◆ Supplied records ◆
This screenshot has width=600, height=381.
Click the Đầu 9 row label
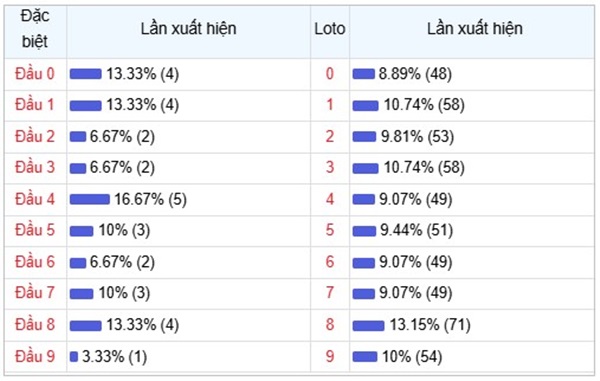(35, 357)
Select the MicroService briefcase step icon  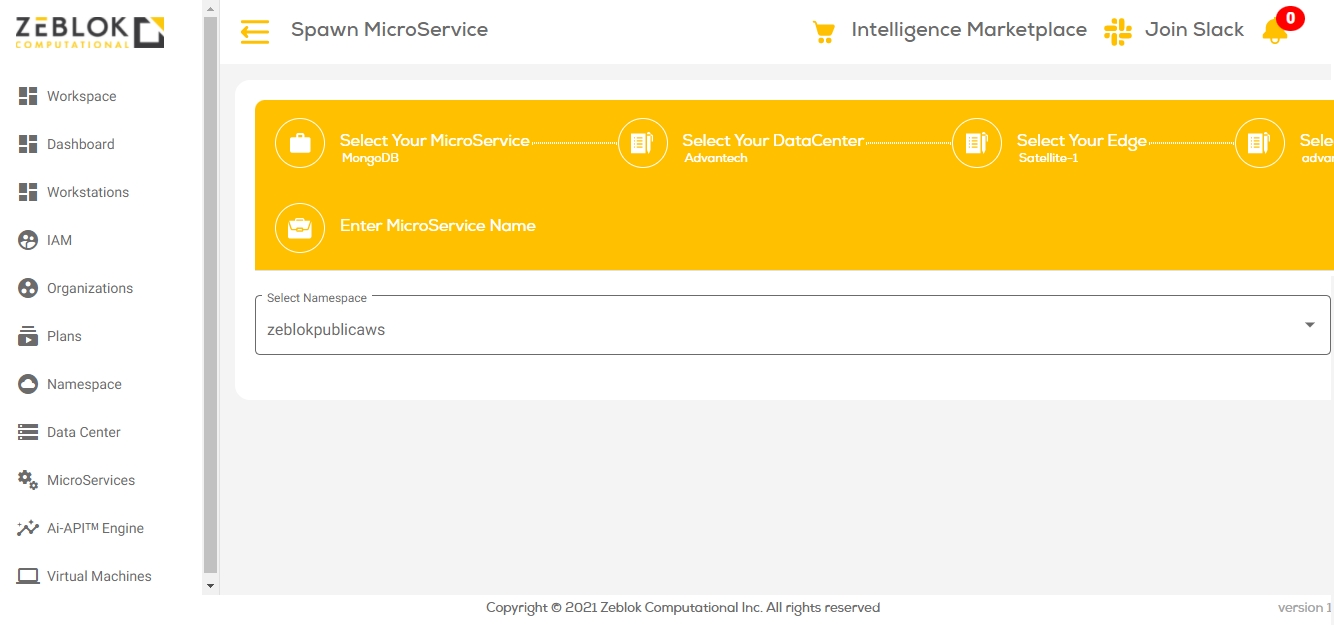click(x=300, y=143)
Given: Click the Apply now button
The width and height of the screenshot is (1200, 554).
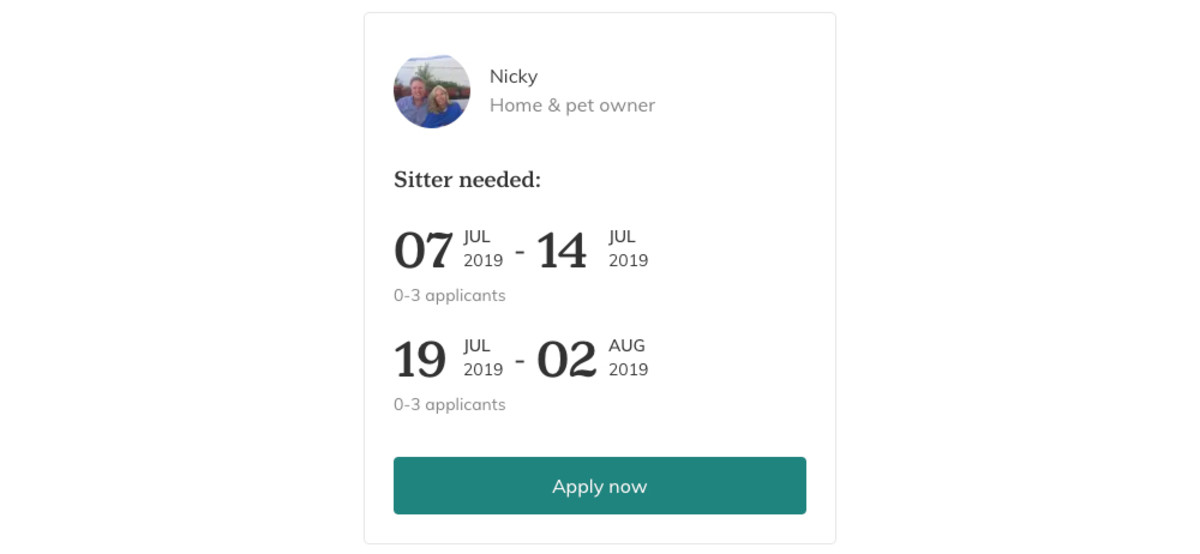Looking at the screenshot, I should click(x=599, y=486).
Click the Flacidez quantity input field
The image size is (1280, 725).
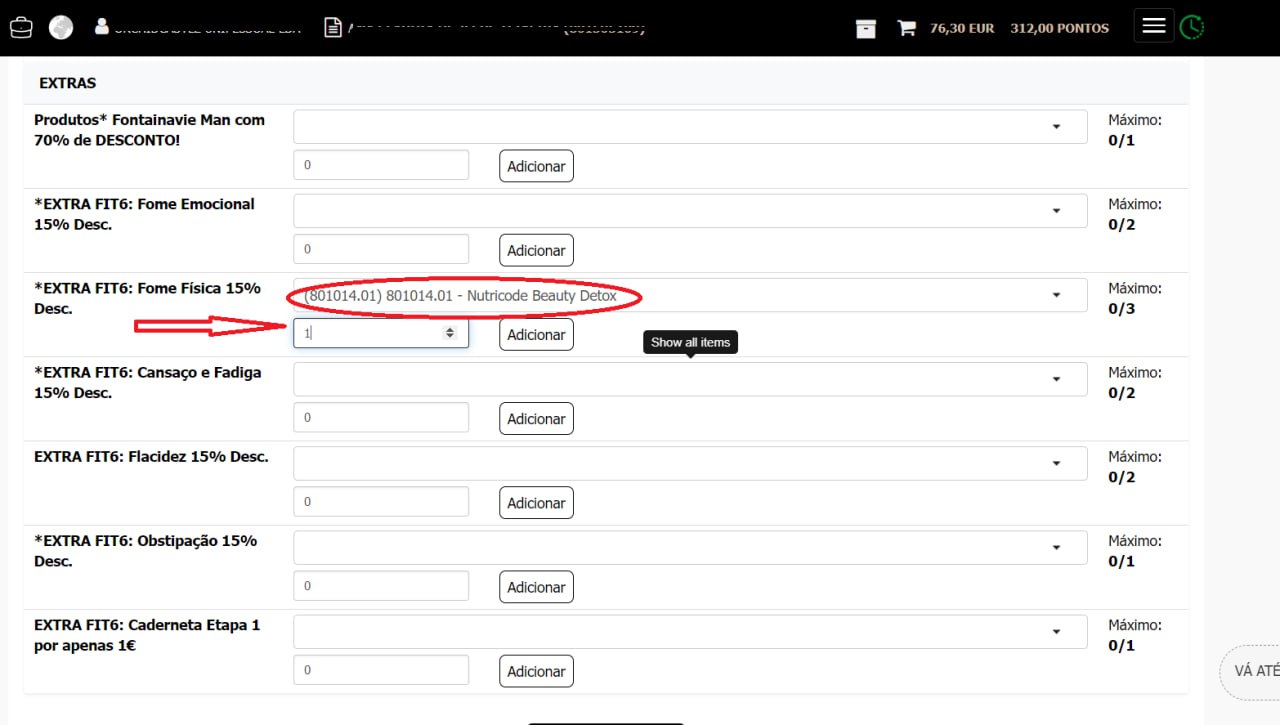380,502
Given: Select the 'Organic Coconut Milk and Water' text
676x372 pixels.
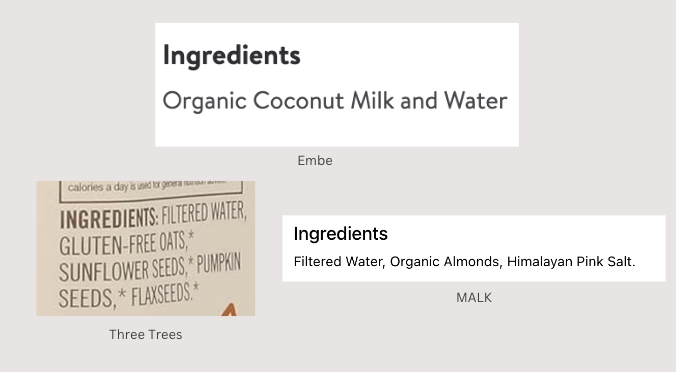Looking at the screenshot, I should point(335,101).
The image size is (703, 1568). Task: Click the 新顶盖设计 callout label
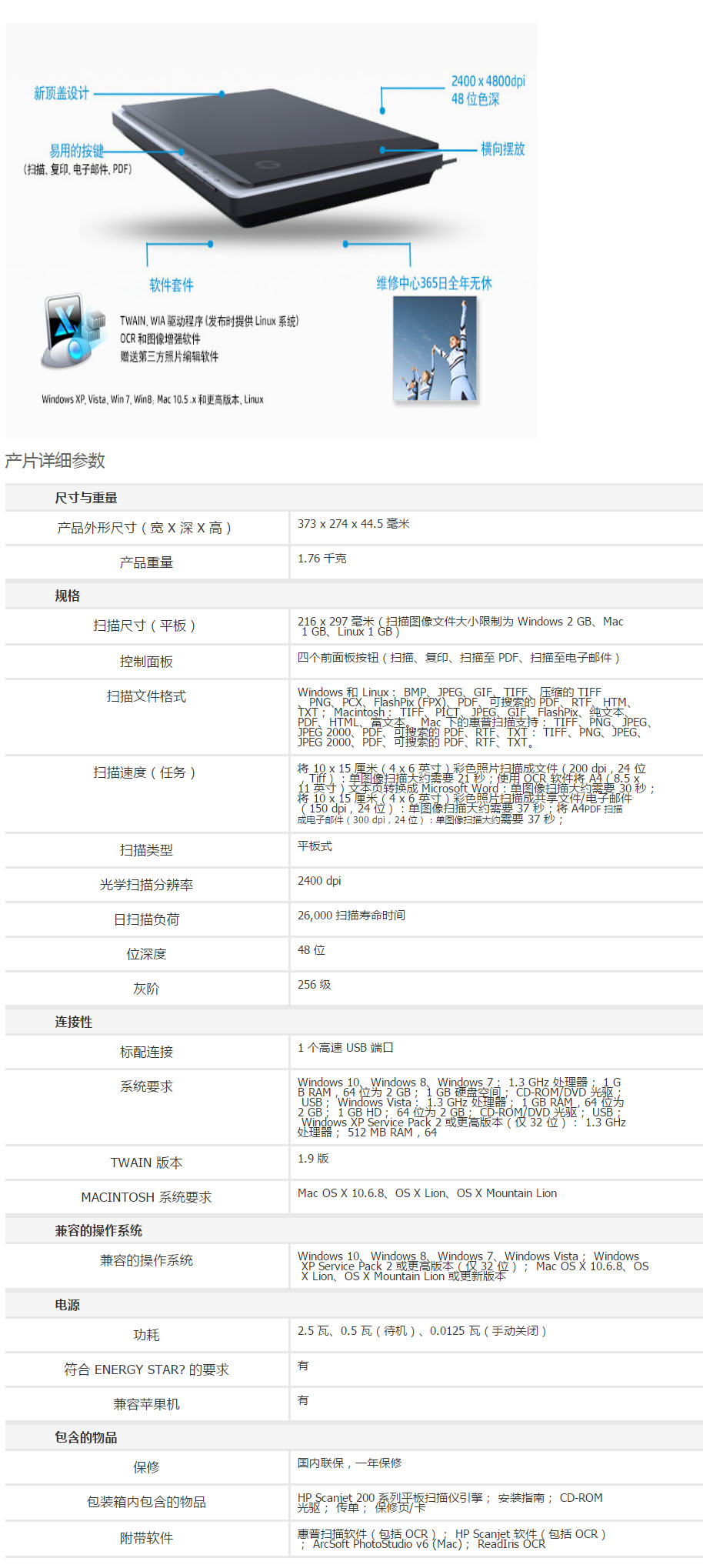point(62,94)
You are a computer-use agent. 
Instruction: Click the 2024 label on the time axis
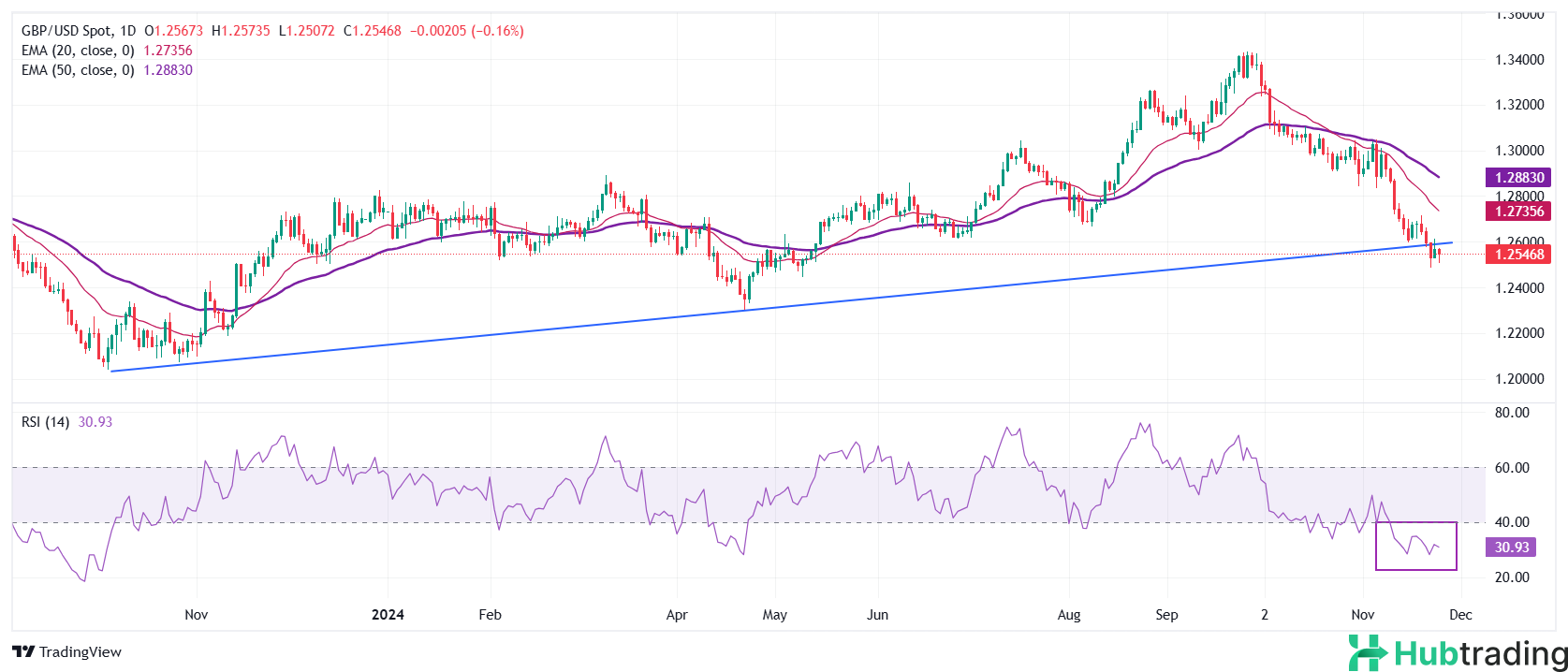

◆ What the task asks ◆
To complete this exercise, repeat exactly the lines above from the one holding "The image size is (1280, 725)." to the end of the listing, both included, and leave the pictures out.

◆ Solved problem ◆
The image size is (1280, 725).
380,502
Given: Select the 'Organic Coconut Milk and Water' text
676x372 pixels.
Looking at the screenshot, I should point(335,101).
The image size is (703, 1568). Task: Click the 新顶盖设计 callout label
point(62,94)
You are a computer-use agent. 
Instruction: Click the 2024 label on the time axis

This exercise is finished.